* Extracted text *
U.S. regulators recently approved its drugs Jardiance (empagliflozin) and Trulicity (dulaglutide) for type 2 diabetes, and granted tentative approval for a generic form of Sanofi's top-selling Lantus (insulin glargine) insulin. But Lilly will not be able to introduce its biosimilar form of Lantus, called Basaglar, until patent disputes with Sanofi are resolved.

"The number of Lilly products reaching the market over the next year should set the company up for a return to growth and profit margin improvement next year," said Morningstar analyst Damien Conover. "So we're now at an inflection point."

Conover said Lilly's earnings next year should exceed the approximate 5 percent growth he expects for the drug group. But he noted that Lilly shares are trading at at 21 times the company's expected per-share 2015 earnings, a significant premium to most of its rivals. "So some of Lilly's return to growth is already priced in."

Many of Lilly's biggest products grew strongly in the quarter, helping offset Cymbalta's swoon. Sales of impotence treatment Cialis rose 8 percent to $568 million, while its Humalog insulin rose 15 percent to $706 million.

The company's Elanco animal health unit bolstered results, with sales jumping 10 percent to $585 million.

Lilly said it continues to expect 2014 earnings of $2.72 to $2.80 per share, excluding special items. That would represent a decline of as much as 35 percent from last year.

* Dataset excerpts *
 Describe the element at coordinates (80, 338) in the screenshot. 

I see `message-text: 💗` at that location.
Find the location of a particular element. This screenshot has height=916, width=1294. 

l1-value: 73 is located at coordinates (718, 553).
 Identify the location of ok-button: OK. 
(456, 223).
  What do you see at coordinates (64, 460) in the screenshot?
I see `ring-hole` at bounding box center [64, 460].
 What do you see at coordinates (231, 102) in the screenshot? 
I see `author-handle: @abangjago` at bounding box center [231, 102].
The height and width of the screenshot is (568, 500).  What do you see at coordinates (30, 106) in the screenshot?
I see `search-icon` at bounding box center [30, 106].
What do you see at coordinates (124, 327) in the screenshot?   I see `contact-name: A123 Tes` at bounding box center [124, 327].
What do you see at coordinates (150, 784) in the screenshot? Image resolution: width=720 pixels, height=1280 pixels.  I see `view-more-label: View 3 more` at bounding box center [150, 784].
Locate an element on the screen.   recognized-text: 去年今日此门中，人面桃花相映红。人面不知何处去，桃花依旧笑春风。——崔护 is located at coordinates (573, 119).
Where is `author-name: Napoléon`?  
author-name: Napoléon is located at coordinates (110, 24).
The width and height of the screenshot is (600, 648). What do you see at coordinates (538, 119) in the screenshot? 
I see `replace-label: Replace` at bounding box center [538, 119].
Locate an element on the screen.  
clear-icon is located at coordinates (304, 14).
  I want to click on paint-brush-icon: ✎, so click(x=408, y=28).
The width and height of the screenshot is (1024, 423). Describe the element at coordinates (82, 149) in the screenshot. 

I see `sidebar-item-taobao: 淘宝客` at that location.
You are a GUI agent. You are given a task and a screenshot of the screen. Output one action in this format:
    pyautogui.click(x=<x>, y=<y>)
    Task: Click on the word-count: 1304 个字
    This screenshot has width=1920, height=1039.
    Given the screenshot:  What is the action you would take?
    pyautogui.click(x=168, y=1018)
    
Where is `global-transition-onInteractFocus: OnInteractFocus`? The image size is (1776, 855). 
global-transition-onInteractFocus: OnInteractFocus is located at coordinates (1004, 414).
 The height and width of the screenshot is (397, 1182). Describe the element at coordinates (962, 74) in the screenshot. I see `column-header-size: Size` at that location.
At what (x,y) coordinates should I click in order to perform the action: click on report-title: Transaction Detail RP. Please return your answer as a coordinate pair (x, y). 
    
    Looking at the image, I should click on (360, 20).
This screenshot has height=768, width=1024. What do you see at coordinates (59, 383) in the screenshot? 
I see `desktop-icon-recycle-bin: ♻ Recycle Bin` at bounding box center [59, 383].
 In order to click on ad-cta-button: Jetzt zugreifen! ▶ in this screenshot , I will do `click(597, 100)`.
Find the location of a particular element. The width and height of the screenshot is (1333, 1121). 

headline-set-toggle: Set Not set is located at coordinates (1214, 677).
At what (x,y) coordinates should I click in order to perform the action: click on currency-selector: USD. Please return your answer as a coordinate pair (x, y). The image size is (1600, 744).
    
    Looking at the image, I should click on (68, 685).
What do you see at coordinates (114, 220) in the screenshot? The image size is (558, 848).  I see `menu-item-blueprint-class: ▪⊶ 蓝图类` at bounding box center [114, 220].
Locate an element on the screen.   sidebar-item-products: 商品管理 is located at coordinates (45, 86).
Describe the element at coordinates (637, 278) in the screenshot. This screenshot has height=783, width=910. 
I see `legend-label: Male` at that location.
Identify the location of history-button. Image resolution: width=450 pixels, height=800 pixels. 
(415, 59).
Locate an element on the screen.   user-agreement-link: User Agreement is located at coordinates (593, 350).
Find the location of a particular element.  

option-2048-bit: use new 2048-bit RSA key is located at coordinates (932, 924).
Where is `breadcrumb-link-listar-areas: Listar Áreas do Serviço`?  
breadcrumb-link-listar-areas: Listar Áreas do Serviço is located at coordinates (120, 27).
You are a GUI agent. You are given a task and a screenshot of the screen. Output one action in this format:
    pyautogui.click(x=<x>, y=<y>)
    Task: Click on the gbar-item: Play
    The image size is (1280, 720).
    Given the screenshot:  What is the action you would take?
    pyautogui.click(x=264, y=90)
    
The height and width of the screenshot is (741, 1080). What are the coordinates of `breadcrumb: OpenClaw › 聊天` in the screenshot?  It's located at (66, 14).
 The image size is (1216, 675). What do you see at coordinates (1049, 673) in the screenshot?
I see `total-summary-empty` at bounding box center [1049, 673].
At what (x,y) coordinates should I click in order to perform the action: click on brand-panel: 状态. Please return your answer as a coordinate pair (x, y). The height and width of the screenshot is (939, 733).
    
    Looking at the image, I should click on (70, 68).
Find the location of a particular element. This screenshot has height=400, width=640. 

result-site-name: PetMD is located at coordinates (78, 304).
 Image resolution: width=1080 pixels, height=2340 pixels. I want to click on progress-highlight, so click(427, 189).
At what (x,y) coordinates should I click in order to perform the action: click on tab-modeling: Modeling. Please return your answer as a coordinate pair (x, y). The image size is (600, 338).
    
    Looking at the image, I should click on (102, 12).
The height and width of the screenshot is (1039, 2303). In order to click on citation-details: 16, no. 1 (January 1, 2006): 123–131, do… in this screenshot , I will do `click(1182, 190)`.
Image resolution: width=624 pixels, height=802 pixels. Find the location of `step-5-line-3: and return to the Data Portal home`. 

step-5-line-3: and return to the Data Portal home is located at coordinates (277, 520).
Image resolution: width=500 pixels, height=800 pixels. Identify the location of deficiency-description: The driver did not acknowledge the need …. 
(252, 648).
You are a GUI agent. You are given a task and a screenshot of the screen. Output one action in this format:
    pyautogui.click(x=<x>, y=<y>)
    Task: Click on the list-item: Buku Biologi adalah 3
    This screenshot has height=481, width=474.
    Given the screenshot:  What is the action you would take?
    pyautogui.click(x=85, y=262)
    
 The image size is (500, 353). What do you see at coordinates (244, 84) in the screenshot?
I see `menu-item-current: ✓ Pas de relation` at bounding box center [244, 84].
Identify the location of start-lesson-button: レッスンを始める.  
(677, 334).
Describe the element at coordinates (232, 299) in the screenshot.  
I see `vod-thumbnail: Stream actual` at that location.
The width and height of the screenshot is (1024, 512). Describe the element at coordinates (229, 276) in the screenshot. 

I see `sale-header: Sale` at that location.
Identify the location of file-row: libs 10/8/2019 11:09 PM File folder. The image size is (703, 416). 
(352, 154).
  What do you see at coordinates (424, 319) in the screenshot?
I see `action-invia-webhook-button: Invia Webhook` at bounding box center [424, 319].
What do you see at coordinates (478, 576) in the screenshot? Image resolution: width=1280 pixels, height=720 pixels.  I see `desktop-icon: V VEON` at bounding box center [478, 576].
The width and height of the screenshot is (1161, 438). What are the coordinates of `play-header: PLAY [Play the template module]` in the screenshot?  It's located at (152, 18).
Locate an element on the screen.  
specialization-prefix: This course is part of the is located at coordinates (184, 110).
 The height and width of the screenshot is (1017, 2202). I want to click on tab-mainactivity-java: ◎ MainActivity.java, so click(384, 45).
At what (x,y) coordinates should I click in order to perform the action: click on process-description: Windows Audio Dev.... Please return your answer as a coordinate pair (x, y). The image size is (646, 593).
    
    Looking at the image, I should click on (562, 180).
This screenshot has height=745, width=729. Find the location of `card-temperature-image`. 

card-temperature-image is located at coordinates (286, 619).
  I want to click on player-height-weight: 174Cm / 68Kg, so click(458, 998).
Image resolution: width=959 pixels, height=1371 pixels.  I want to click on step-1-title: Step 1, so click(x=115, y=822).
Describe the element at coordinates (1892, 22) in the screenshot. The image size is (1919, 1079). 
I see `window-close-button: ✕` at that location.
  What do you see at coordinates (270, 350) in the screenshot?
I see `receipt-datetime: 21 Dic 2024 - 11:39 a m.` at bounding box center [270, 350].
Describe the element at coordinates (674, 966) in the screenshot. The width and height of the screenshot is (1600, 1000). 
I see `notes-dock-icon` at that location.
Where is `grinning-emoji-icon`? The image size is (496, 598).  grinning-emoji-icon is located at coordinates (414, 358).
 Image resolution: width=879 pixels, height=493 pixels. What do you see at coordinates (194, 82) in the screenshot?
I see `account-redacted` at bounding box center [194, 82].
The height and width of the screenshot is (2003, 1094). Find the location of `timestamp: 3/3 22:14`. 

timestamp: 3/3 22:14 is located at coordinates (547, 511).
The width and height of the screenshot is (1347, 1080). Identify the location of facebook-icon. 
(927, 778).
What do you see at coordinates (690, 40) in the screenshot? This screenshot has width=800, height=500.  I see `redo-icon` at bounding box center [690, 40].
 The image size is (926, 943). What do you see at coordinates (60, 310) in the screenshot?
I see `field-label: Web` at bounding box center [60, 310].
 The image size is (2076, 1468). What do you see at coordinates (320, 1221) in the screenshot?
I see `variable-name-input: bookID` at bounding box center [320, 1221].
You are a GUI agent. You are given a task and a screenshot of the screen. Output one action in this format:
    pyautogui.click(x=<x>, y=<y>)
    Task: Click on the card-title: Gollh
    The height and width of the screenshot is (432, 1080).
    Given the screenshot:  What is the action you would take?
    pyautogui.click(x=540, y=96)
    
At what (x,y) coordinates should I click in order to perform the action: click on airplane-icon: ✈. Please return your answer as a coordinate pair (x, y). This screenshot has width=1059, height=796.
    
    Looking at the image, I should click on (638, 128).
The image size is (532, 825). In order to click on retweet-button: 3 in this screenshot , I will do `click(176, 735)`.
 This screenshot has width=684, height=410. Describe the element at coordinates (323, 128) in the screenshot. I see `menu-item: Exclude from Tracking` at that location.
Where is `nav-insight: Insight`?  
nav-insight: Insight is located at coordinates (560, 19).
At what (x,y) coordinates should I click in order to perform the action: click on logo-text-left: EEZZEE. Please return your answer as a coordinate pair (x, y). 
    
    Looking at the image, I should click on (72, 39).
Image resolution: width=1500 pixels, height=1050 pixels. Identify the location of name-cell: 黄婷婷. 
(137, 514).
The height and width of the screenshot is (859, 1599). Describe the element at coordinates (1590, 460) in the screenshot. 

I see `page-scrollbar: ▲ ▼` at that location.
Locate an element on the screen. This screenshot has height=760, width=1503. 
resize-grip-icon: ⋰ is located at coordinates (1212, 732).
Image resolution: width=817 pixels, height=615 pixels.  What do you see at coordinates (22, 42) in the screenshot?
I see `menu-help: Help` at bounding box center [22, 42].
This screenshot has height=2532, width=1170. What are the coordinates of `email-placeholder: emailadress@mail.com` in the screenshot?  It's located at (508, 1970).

* Your tasks *
A) Name every drug brand mentioned in the passage on Lilly's products and earnings.
B) In the entries, return the lines starting from the line with "Image resolution: width=624" up to and including the line with "step-5-line-3: and return to the Data Portal home is".

* Answers provided *
A) Jardiance, Trulicity, Lantus, Basaglar, Cymbalta, Cialis, Humalog

B)
Image resolution: width=624 pixels, height=802 pixels. Find the location of `step-5-line-3: and return to the Data Portal home`. 

step-5-line-3: and return to the Data Portal home is located at coordinates (277, 520).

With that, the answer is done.